Aan onze westerse universiteiten staan kennis en wijsheid quasi voortdurend diametraal tegenover mekaar. Ze zijn haast elkaars tegenpolen. Onverzoenbaar. Als waren het antagonisten. Universiteiten zijn gigantische intellectuele conglomeraten geworden waar de enorme hoeveelheid ‘kennis’ die er vergaard, opgeslagen en geprolifereerd wordt er vooral voor zorgt dat de spirituele capaciteit om te zien waar het in dit bestaan wérkelijk om draait steeds maar kleiner wordt. In die zin zijn universiteiten een copie conforme van de huidige maatschappij. Conditionering in het kwadraat. Hoe immens de kennisgaring ook is, de meeste universiteiten onderkennen niet (willen niet onderkennen) dat het de ideologieën, de religies en de hieruit voortspruitende wereldbeelden zijn die uiteindelijk bepalen wélk soort kennis er ontwikkeld wordt.
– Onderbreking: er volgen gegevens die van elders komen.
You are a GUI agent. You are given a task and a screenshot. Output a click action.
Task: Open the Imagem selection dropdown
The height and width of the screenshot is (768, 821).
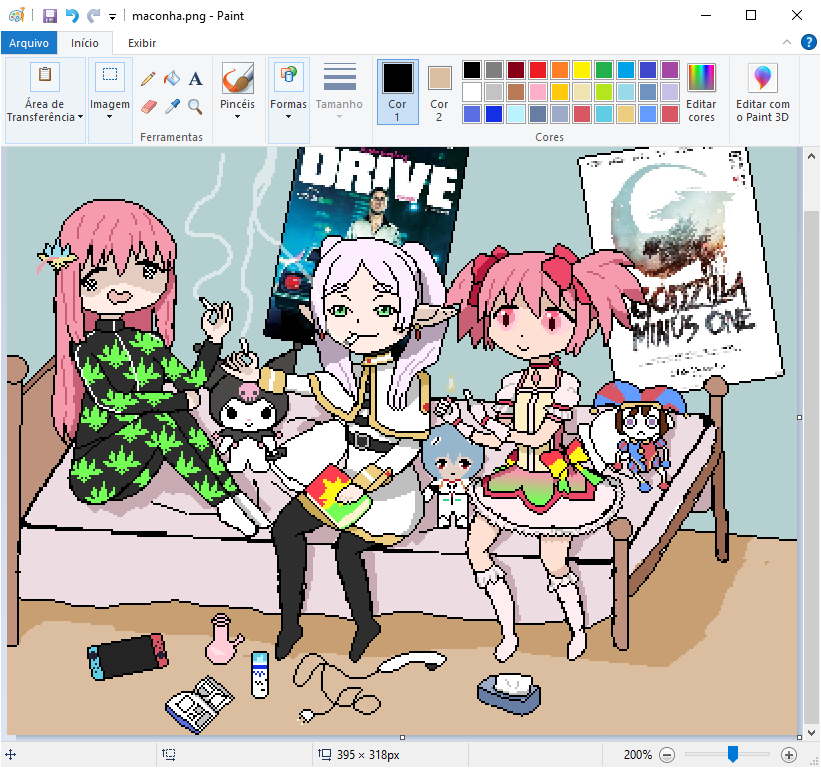(x=110, y=115)
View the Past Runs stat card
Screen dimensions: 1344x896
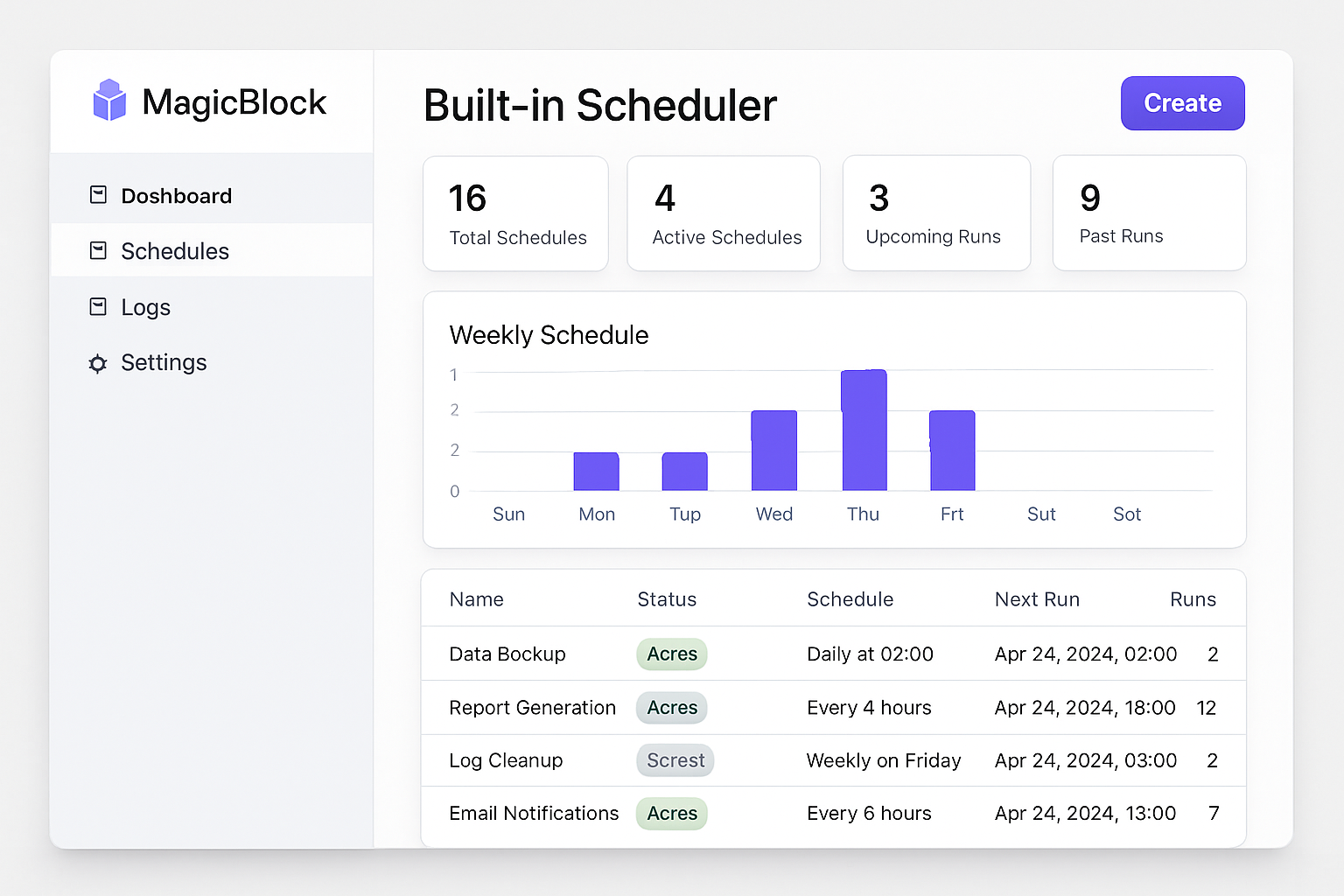pos(1149,213)
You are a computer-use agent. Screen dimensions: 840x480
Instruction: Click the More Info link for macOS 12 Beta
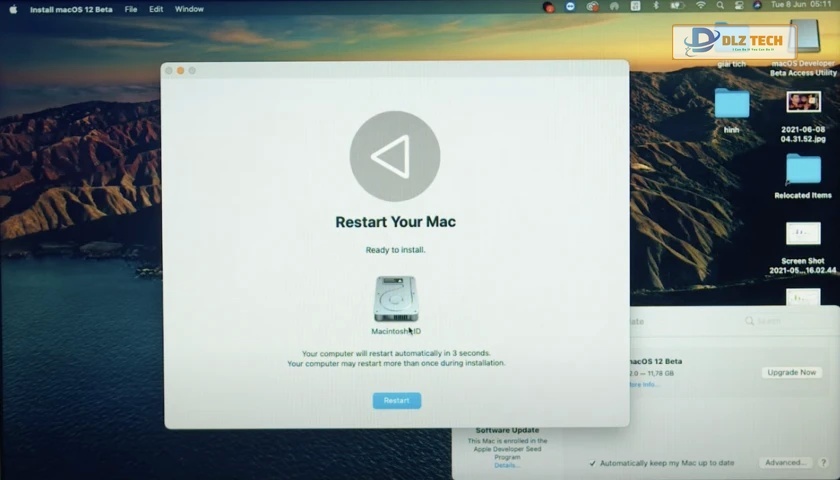click(643, 384)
Deze evolutie betreur ik zeer. Dit is mijn wereld niet (meer). Het staat mijn spirituele vooruitgang in de weg. Mijn universitaire adelbrieven heb ik met een grijns verscheurd. Prullaria.

‘Kennis’ en ‘wijsheid’ staan in veel gevallen diametraal tegenover elkaar. Ik geef enkele voorbeelden: Kennis behoort tot het verleden, terwijl wijsheid zich altijd in het heden manifesteert. Kennis bevredigt het ego, terwijl wijsheid juist dit ego vernietigt. Kennis is overgeleverd, komt van anderen, is tweedehands, terwijl wijsheid uit jezelf komt, oorspronkelijk is, ervaren wordt. Kennis wijst naar meten en weten, naar IQ. Wijsheid naar inzicht en mededogen. Naar panna en karuna. Kennis wijst naar het zintuiglijke, naar het geconditioneerde. Wijsheid naar het transcendente, het ongeconditioneerde. Zelfrealisatie wordt niet verkregen door geleende, ontvangen kennis van anderen (P. sutta-maya panna); noch door logisch en rationeel maar geconditioneerd denken (P. cinta-maya panna). Enkel door direct empirisch ervaren—ervaringswijsheid door zelfinzicht (P. bhavana-maya panna) kan de beoefenaar tot zelfrealisatie komen.

Inzicht wordt verworven door het vergankelijke, onbevredigende en zelfloze karakter van alle fenomenen (P. tilakkhaṇa) te herkennen, te erkennen en in zichzelf te realiseren. Op deze manier wordt ontnuchtering en onthechting ontwikkeld (P. nibbida), passieloosheid (P. viraga) ontvouwd, kalmte (P. upasama) gecreëerd en innerlijke vrede (P. santi) geschapen. Voortdurende opmerkzaamheid (P. sati) op de tilakkhaṇa is de enige beoefening die de mens tot finale bevrijding leidt: verlichting is het zien van de vergankelijkheid van alle dingen. En de gelijkmoedige aanvaarding (P. upekkha) van dit inzicht.

Zulk inzicht is wijsheid. Deze wijsheid zit verscholen in alle ‘dingen’. Maar is overal waarneembaar. Onomstotelijk aanwijsbaar. Door iedereen te ervaren. Als we maar kijken. Goed kijken. Aandachtig kijken. En gelijkmoedig aanvaarden.